§ ITEMS:

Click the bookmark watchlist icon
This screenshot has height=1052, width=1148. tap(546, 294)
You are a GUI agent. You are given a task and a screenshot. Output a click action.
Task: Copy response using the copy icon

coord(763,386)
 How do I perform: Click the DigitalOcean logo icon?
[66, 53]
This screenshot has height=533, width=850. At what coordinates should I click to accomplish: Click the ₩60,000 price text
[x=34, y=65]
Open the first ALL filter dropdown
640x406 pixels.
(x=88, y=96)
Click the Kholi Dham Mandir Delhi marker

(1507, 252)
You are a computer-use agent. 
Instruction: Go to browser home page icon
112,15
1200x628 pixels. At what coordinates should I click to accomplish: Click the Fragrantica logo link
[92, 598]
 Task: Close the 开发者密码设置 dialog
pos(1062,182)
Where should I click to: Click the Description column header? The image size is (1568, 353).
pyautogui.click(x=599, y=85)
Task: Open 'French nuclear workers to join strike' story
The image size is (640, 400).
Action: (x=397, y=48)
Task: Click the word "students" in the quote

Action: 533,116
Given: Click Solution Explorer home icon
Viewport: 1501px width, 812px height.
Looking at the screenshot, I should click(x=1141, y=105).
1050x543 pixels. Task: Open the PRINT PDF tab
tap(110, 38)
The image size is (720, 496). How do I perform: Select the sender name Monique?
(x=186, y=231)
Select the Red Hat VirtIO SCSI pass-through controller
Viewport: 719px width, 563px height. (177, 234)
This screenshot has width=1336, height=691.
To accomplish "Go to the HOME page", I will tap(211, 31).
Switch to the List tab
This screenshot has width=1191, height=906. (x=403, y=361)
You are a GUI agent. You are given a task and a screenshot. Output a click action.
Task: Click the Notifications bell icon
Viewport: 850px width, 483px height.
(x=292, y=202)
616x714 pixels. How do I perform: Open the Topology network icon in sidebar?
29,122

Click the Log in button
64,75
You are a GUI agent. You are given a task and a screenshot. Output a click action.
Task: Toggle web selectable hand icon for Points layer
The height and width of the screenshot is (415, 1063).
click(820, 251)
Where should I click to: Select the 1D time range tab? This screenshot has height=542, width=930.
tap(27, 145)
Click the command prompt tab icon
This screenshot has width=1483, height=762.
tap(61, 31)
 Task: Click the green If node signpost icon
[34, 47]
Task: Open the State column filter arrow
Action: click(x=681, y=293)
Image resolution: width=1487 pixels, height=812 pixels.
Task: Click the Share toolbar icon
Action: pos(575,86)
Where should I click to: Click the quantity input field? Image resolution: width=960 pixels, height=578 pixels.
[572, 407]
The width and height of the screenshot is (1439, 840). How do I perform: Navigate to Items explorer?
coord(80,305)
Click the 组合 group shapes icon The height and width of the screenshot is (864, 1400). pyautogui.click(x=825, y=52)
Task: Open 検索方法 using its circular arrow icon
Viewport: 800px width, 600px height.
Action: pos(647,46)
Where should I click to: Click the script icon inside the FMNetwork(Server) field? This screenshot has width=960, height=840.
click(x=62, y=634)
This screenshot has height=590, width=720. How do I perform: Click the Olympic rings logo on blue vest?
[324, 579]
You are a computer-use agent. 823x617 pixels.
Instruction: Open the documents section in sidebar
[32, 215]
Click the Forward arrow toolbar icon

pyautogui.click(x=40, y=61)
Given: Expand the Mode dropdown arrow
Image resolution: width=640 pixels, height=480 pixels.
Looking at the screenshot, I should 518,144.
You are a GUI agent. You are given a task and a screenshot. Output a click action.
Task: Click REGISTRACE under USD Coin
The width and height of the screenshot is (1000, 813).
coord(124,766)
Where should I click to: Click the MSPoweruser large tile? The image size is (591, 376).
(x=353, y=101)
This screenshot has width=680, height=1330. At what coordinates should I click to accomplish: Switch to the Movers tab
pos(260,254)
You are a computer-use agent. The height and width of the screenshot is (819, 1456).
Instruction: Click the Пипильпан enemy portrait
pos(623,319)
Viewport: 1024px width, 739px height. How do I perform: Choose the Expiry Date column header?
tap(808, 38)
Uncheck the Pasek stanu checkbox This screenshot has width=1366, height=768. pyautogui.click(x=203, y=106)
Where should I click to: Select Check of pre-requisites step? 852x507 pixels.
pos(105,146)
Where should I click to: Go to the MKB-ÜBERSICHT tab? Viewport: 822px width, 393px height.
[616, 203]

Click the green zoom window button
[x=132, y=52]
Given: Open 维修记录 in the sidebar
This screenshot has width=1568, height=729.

§ EXERCISE DESCRIPTION:
Reproduce all of the data above line for line, with nothing altered.

§ COMPLETE RESPONSE:
Click the bookmark watchlist icon
This screenshot has height=1052, width=1148. tap(546, 294)
You are a GUI agent. You are given a task and a screenshot. Output a click action.
Task: Copy response using the copy icon

coord(763,386)
 How do I perform: Click the DigitalOcean logo icon?
[66, 53]
This screenshot has height=533, width=850. At what coordinates should I click to accomplish: Click the ₩60,000 price text
[x=34, y=65]
Open the first ALL filter dropdown
640x406 pixels.
(x=88, y=96)
Click the Kholi Dham Mandir Delhi marker

(1507, 252)
You are a computer-use agent. 
Instruction: Go to browser home page icon
112,15
1200x628 pixels. At what coordinates should I click to accomplish: Click the Fragrantica logo link
[92, 598]
 Task: Close the 开发者密码设置 dialog
pos(1062,182)
Where should I click to: Click the Description column header? The image size is (1568, 353).
pyautogui.click(x=599, y=85)
Task: Open 'French nuclear workers to join strike' story
The image size is (640, 400).
Action: (x=397, y=48)
Task: Click the word "students" in the quote

Action: 533,116
Given: Click Solution Explorer home icon
Viewport: 1501px width, 812px height.
Looking at the screenshot, I should click(x=1141, y=105).
1050x543 pixels. Task: Open the PRINT PDF tab
tap(110, 38)
The image size is (720, 496). How do I perform: Select the sender name Monique?
(x=186, y=231)
Select the Red Hat VirtIO SCSI pass-through controller
Viewport: 719px width, 563px height. (177, 234)
This screenshot has width=1336, height=691.
To accomplish "Go to the HOME page", I will tap(211, 31).
Switch to the List tab
This screenshot has width=1191, height=906. (x=403, y=361)
You are a GUI agent. You are given a task and a screenshot. Output a click action.
Task: Click the Notifications bell icon
Viewport: 850px width, 483px height.
(x=292, y=202)
616x714 pixels. How do I perform: Open the Topology network icon in sidebar?
29,122

Click the Log in button
64,75
You are a GUI agent. You are given a task and a screenshot. Output a click action.
Task: Toggle web selectable hand icon for Points layer
The height and width of the screenshot is (415, 1063).
click(820, 251)
Where should I click to: Select the 1D time range tab? This screenshot has height=542, width=930.
tap(27, 145)
Click the command prompt tab icon
This screenshot has width=1483, height=762.
tap(61, 31)
 Task: Click the green If node signpost icon
[34, 47]
Task: Open the State column filter arrow
Action: click(x=681, y=293)
Image resolution: width=1487 pixels, height=812 pixels.
Task: Click the Share toolbar icon
Action: pos(575,86)
Where should I click to: Click the quantity input field? Image resolution: width=960 pixels, height=578 pixels.
[572, 407]
The width and height of the screenshot is (1439, 840). How do I perform: Navigate to Items explorer?
coord(80,305)
Click the 组合 group shapes icon The height and width of the screenshot is (864, 1400). pyautogui.click(x=825, y=52)
Task: Open 検索方法 using its circular arrow icon
Viewport: 800px width, 600px height.
Action: pos(647,46)
Where should I click to: Click the script icon inside the FMNetwork(Server) field? This screenshot has width=960, height=840.
click(x=62, y=634)
This screenshot has height=590, width=720. How do I perform: Click the Olympic rings logo on blue vest?
[324, 579]
You are a computer-use agent. 823x617 pixels.
Instruction: Open the documents section in sidebar
[32, 215]
Click the Forward arrow toolbar icon

pyautogui.click(x=40, y=61)
Given: Expand the Mode dropdown arrow
Image resolution: width=640 pixels, height=480 pixels.
Looking at the screenshot, I should 518,144.
You are a GUI agent. You are given a task and a screenshot. Output a click action.
Task: Click REGISTRACE under USD Coin
The width and height of the screenshot is (1000, 813).
coord(124,766)
Where should I click to: Click the MSPoweruser large tile? The image size is (591, 376).
(x=353, y=101)
This screenshot has width=680, height=1330. At what coordinates should I click to accomplish: Switch to the Movers tab
pos(260,254)
You are a computer-use agent. The height and width of the screenshot is (819, 1456).
Instruction: Click the Пипильпан enemy portrait
pos(623,319)
Viewport: 1024px width, 739px height. How do I perform: Choose the Expiry Date column header?
tap(808, 38)
Uncheck the Pasek stanu checkbox This screenshot has width=1366, height=768. pyautogui.click(x=203, y=106)
Where should I click to: Select Check of pre-requisites step? 852x507 pixels.
pos(105,146)
Where should I click to: Go to the MKB-ÜBERSICHT tab? Viewport: 822px width, 393px height.
[616, 203]

Click the green zoom window button
[x=132, y=52]
Given: Open 维修记录 in the sidebar
This screenshot has width=1568, height=729.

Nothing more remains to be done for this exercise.